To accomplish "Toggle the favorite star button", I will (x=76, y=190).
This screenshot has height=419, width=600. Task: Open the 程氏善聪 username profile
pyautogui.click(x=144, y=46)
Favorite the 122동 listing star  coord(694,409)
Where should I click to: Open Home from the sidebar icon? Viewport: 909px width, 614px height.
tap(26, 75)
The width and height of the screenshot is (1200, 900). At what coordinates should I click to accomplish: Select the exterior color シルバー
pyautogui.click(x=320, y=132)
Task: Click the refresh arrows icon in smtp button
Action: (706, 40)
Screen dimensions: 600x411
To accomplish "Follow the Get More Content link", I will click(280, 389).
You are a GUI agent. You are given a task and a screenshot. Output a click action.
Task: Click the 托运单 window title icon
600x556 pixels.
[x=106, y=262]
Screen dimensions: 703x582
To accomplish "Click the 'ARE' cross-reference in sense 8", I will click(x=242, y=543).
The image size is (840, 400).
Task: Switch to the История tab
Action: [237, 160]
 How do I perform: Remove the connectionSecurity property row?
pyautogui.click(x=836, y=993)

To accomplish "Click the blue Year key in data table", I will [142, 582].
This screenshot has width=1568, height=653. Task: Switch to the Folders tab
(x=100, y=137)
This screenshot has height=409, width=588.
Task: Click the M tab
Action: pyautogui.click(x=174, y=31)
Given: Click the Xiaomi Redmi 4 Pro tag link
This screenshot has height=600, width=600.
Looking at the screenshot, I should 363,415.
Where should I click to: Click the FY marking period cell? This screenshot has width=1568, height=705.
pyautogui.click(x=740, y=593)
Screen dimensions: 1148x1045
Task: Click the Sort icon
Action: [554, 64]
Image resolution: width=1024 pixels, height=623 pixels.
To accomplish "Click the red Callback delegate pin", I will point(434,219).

···

PROBLEM DETAILS -
Counting only lines that hold "star", report how many there are in the records above, as a bare number.

RESPONSE BOX -
2